Так игрался. Потом, неожиданно, открылось: да, боже мой, что же я делаю? Так же долго не может продолжаться. Надоест. Надо девочке дать что-то еще. Пусть узнает жизнь. И стал возить ее по ресторанам. А как же, вот как красиво живут художники. В ресторане все по-другому. Там даже разница в годах принимается иначе. Даже некий шик в этом есть. И все же для меня и тут выявилась разница между нами. Ей все в диковину, а мне это «все» давным-давно известно, еще с той, со своей первой.
— Ну что ты, — говорит, — что с тобой? Или тебе не интересно? Вон как, смотри, она поет…
— Да нет, очень интересно, но только, понимаешь, — и опять в свое спасительное, — я сейчас заполнен, именно заполнен, а не занят, одной композицией. Понимаешь, искусство, оно ненасытно требует жертв. К настоящему творцу оно приходит в любое время. Заставляет вскакивать с постели среди ночи и бежать к мольберту… Вот и сейчас, я смотрю на певицу, а вижу совсем иное…
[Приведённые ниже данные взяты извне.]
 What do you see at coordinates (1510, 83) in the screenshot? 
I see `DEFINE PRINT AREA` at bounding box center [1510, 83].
— Хорошо, хорошо, я не буду мешать…
И раз от разу все отдалялась от меня. Чтоб не мешать. И становилась все покорнее, когда я приходил к ней. Но и бесстрастнее.
— Я только живу для тебя! Ты такой, такой, — и не находила слов.
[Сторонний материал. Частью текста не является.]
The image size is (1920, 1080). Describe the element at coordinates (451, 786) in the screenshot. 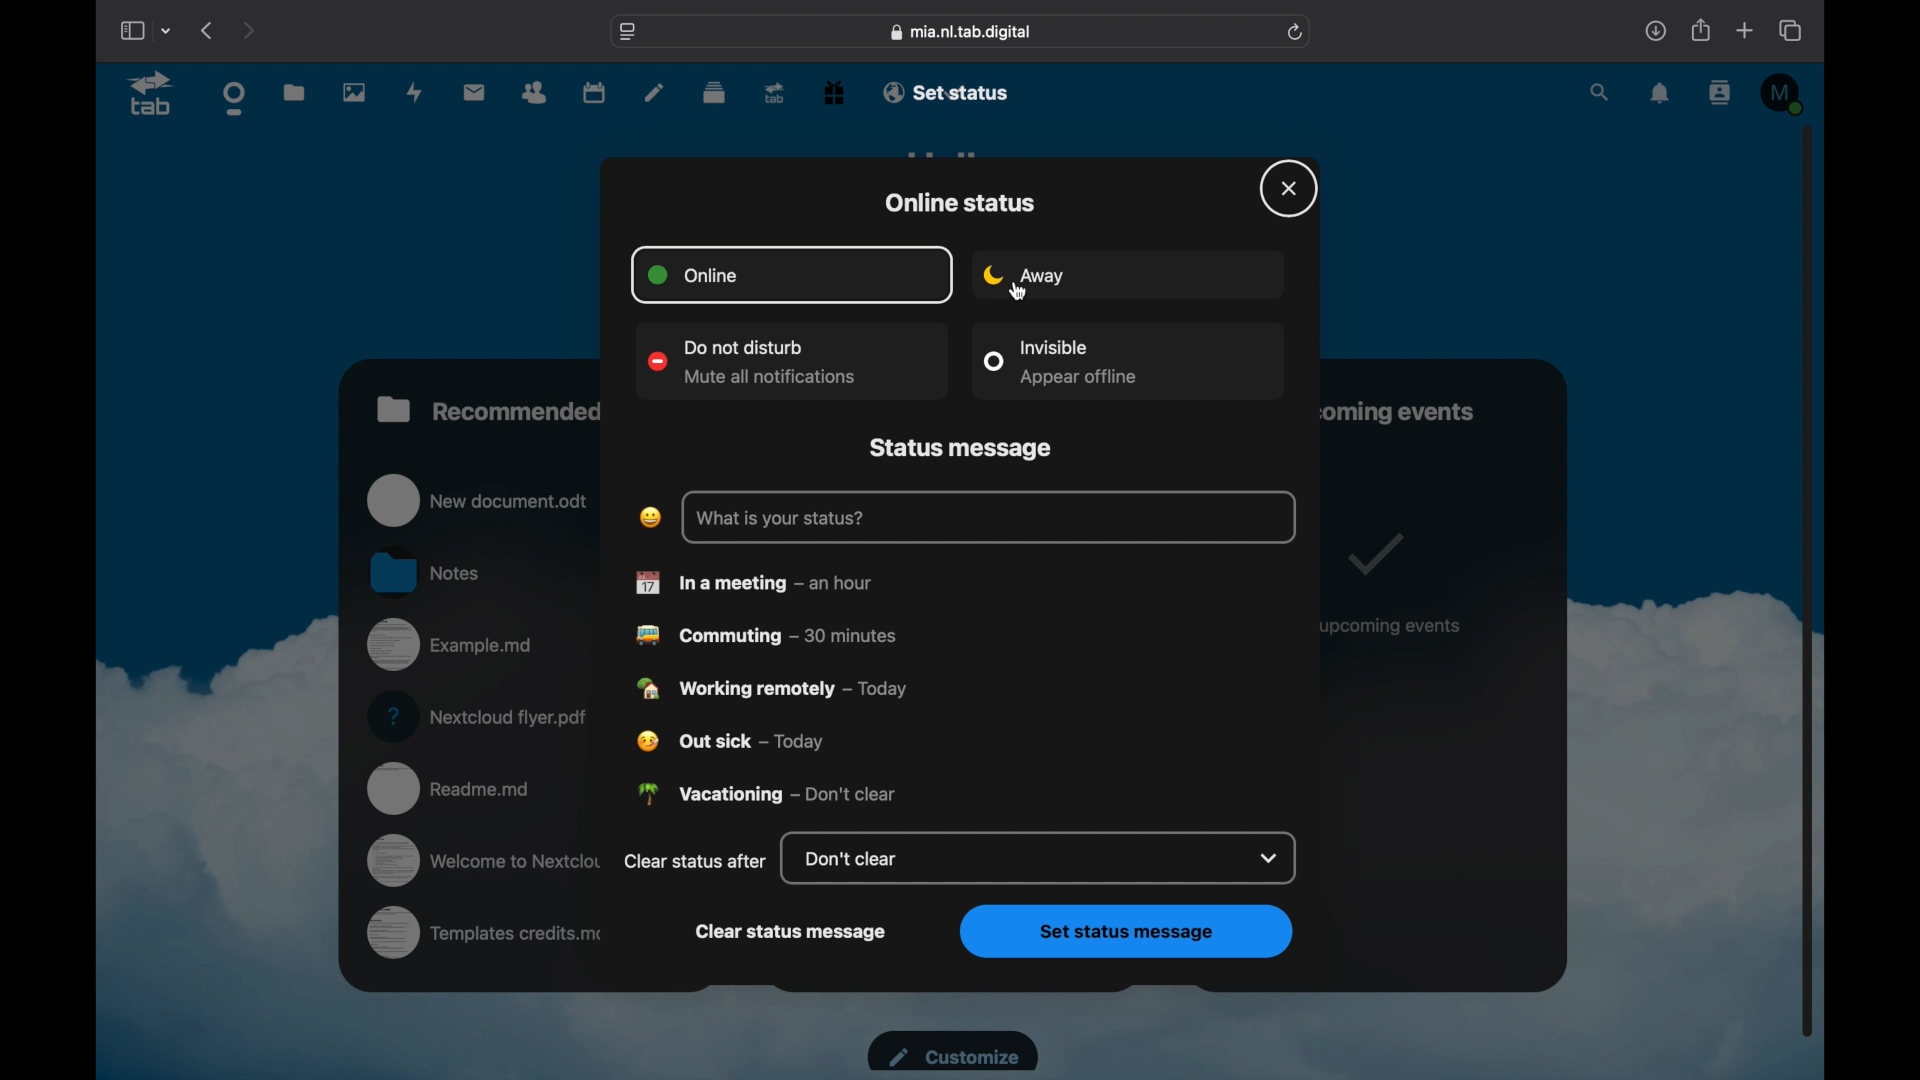

I see `readme.md` at that location.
Чтобы угодить, стала готовить обеды. До этого в домашней кухне брали. А тут сама варит супы, жарит котлеты. Подгорят — плачет, чуть ли не просит прощения.
— Ну что ты, ну как тебе не стыдно? Да плюнь на все это. Брали раньше в кулинарии и сейчас возьмем.
— Нет, нет, я хочу сделать тебе приятное…
А потом ушла. Ушла!
— У тебя свой мир, ты в нем. А я потусторонняя…
Никогда бы не подумал, что она может выдумать такое слово — «потусторонняя», но вот выдумала и ушла. Впрочем, не сразу. Уговорил, упросил не уходить.
— Это у меня не всегда так. Бывает, накатит, пусто становится на душе. — Переиграл, переиграл, дурак! Теперь надо отступного. — Депрессия, понимаешь. И тогда ты, только ты… Ты — мой огонь! Тобой горю!
Чего только ни городил, лишь бы не ушла.
Стряпухой была недолго. Надоело. Стала капризничать. Утром поспешно соберется — и скорей в институт.
— Знаешь, так хорошо пройтись по свежему воздуху.
— Я тебя провожу? Вместе и прогуляемся.
— Нет-нет, я — одна. Иду, думаю, повторяю заданное.
Однажды проследил. Не идет ли с кем? Нет. Шла одна. И из института по широким ступеням подъезда сбежала одна. И все-таки ушла.